● AIM OF THE TASK
Could you reproduce every entry that follows, exactly as shown?

● SUPPLIED DATA
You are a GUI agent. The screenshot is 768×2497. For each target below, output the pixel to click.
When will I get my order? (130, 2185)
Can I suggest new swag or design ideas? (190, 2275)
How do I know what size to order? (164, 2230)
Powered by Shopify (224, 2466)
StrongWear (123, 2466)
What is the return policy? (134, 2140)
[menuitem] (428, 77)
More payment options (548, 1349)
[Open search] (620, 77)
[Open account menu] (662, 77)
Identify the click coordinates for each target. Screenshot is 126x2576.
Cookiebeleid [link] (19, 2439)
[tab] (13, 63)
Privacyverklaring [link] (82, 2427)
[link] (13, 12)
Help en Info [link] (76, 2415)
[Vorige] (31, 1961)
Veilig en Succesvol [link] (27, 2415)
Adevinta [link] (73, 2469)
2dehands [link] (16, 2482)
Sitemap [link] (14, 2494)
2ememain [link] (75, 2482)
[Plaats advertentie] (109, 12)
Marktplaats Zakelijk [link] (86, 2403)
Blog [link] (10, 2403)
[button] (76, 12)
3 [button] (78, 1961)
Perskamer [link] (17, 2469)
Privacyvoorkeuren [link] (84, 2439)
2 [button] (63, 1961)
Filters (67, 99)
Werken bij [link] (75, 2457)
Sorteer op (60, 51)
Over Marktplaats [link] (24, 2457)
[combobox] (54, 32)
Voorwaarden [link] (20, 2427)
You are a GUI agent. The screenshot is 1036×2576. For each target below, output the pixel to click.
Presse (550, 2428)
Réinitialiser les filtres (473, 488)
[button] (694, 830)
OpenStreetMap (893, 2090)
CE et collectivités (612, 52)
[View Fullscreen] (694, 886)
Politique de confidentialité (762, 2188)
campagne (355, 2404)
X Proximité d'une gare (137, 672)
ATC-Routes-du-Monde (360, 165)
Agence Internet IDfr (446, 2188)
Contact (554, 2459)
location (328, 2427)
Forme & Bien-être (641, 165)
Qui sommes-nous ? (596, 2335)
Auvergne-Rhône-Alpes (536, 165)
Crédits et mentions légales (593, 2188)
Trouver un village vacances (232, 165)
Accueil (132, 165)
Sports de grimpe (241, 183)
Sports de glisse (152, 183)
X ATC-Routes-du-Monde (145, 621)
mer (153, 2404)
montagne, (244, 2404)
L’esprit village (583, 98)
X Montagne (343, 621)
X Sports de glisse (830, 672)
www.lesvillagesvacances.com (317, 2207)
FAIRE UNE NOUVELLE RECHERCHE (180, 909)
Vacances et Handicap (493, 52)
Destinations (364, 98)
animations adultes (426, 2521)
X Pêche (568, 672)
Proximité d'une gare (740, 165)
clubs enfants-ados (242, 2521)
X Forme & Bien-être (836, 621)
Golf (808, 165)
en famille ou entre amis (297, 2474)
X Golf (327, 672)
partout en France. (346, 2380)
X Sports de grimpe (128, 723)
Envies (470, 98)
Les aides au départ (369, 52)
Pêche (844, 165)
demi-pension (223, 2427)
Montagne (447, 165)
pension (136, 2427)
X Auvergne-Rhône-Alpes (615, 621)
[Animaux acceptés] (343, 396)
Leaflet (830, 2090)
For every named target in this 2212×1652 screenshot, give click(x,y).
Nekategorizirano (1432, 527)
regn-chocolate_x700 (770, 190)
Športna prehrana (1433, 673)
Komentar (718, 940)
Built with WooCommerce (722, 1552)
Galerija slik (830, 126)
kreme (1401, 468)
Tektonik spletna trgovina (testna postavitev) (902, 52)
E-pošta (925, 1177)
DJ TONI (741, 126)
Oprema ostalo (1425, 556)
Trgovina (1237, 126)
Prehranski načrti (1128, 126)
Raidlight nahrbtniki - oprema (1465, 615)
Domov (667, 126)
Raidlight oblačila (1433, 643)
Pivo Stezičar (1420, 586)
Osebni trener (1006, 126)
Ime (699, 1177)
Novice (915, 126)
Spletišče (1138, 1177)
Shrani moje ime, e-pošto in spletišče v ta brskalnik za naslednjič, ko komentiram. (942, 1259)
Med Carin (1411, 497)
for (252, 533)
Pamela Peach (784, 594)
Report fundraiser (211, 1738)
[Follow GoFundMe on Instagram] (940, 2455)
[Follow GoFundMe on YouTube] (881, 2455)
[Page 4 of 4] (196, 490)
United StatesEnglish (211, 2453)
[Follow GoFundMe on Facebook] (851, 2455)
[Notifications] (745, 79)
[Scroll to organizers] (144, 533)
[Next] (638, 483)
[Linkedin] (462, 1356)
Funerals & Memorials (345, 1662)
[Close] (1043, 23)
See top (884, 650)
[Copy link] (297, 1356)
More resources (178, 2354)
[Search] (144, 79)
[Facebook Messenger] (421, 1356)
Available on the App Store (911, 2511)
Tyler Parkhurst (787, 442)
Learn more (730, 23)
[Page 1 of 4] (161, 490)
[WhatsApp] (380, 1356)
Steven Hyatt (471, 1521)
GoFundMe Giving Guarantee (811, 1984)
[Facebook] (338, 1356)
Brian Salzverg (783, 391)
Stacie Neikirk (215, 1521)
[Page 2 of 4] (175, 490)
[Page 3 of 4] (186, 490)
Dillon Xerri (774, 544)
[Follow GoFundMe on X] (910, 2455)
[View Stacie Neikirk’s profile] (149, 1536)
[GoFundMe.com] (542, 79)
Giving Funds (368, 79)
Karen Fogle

● EXERCISE RESPONSE
You are a GUI agent. The screenshot is 768×2497. For each target below, output the pixel to click.
When will I get my order? (130, 2185)
Can I suggest new swag or design ideas? (190, 2275)
How do I know what size to order? (164, 2230)
Powered by Shopify (224, 2466)
StrongWear (123, 2466)
What is the return policy? (134, 2140)
[menuitem] (428, 77)
More payment options (548, 1349)
[Open search] (620, 77)
[Open account menu] (662, 77)
Identify the click coordinates for each target. Screenshot is 126x2576.
Cookiebeleid [link] (19, 2439)
[tab] (13, 63)
Privacyverklaring [link] (82, 2427)
[link] (13, 12)
Help en Info [link] (76, 2415)
[Vorige] (31, 1961)
Veilig en Succesvol [link] (27, 2415)
Adevinta [link] (73, 2469)
2dehands [link] (16, 2482)
Sitemap [link] (14, 2494)
2ememain [link] (75, 2482)
[Plaats advertentie] (109, 12)
Marktplaats Zakelijk [link] (86, 2403)
Blog [link] (10, 2403)
[button] (76, 12)
3 [button] (78, 1961)
Perskamer [link] (17, 2469)
Privacyvoorkeuren [link] (84, 2439)
2 [button] (63, 1961)
Filters (67, 99)
Werken bij [link] (75, 2457)
Sorteer op (60, 51)
Over Marktplaats [link] (24, 2457)
[combobox] (54, 32)
Voorwaarden [link] (20, 2427)
You are a GUI agent. The screenshot is 1036×2576. For each target below, output the pixel to click.
Presse (550, 2428)
Réinitialiser les filtres (473, 488)
[button] (694, 830)
OpenStreetMap (893, 2090)
CE et collectivités (612, 52)
[View Fullscreen] (694, 886)
Politique de confidentialité (762, 2188)
campagne (355, 2404)
X Proximité d'une gare (137, 672)
ATC-Routes-du-Monde (360, 165)
Agence Internet IDfr (446, 2188)
Contact (554, 2459)
location (328, 2427)
Forme & Bien-être (641, 165)
Qui sommes-nous ? (596, 2335)
Auvergne-Rhône-Alpes (536, 165)
Crédits et mentions légales (593, 2188)
Trouver un village vacances (232, 165)
Accueil (132, 165)
Sports de grimpe (241, 183)
Sports de glisse (152, 183)
X ATC-Routes-du-Monde (145, 621)
mer (153, 2404)
montagne, (244, 2404)
L’esprit village (583, 98)
X Montagne (343, 621)
X Sports de glisse (830, 672)
www.lesvillagesvacances.com (317, 2207)
FAIRE UNE NOUVELLE RECHERCHE (180, 909)
Vacances et Handicap (493, 52)
Destinations (364, 98)
animations adultes (426, 2521)
X Pêche (568, 672)
Proximité d'une gare (740, 165)
clubs enfants-ados (242, 2521)
X Forme & Bien-être (836, 621)
Golf (808, 165)
en famille ou entre amis (297, 2474)
X Golf (327, 672)
partout en France. (346, 2380)
X Sports de grimpe (128, 723)
Envies (470, 98)
Les aides au départ (369, 52)
Pêche (844, 165)
demi-pension (223, 2427)
Montagne (447, 165)
pension (136, 2427)
X Auvergne-Rhône-Alpes (615, 621)
[Animaux acceptés] (343, 396)
Leaflet (830, 2090)
For every named target in this 2212×1652 screenshot, give click(x,y).
Nekategorizirano (1432, 527)
regn-chocolate_x700 (770, 190)
Športna prehrana (1433, 673)
Komentar (718, 940)
Built with WooCommerce (722, 1552)
Galerija slik (830, 126)
kreme (1401, 468)
Tektonik spletna trgovina (testna postavitev) (902, 52)
E-pošta (925, 1177)
DJ TONI (741, 126)
Oprema ostalo (1425, 556)
Trgovina (1237, 126)
Prehranski načrti (1128, 126)
Raidlight nahrbtniki - oprema (1465, 615)
Domov (667, 126)
Raidlight oblačila (1433, 643)
Pivo Stezičar (1420, 586)
Osebni trener (1006, 126)
Ime (699, 1177)
Novice (915, 126)
Spletišče (1138, 1177)
Shrani moje ime, e-pošto in spletišče v ta brskalnik za naslednjič, ko komentiram. (942, 1259)
Med Carin (1411, 497)
for (252, 533)
Pamela Peach (784, 594)
Report fundraiser (211, 1738)
[Follow GoFundMe on Instagram] (940, 2455)
[Follow GoFundMe on YouTube] (881, 2455)
[Page 4 of 4] (196, 490)
United StatesEnglish (211, 2453)
[Follow GoFundMe on Facebook] (851, 2455)
[Notifications] (745, 79)
[Scroll to organizers] (144, 533)
[Next] (638, 483)
[Linkedin] (462, 1356)
Funerals & Memorials (345, 1662)
[Close] (1043, 23)
See top (884, 650)
[Copy link] (297, 1356)
More resources (178, 2354)
[Search] (144, 79)
[Facebook Messenger] (421, 1356)
Available on the App Store (911, 2511)
Tyler Parkhurst (787, 442)
Learn more (730, 23)
[Page 1 of 4] (161, 490)
[WhatsApp] (380, 1356)
Steven Hyatt (471, 1521)
GoFundMe Giving Guarantee (811, 1984)
[Facebook] (338, 1356)
Brian Salzverg (783, 391)
Stacie Neikirk (215, 1521)
[Page 2 of 4] (175, 490)
[Page 3 of 4] (186, 490)
Dillon Xerri (774, 544)
[Follow GoFundMe on X] (910, 2455)
[View Stacie Neikirk’s profile] (149, 1536)
[GoFundMe.com] (542, 79)
Giving Funds (368, 79)
Karen Fogle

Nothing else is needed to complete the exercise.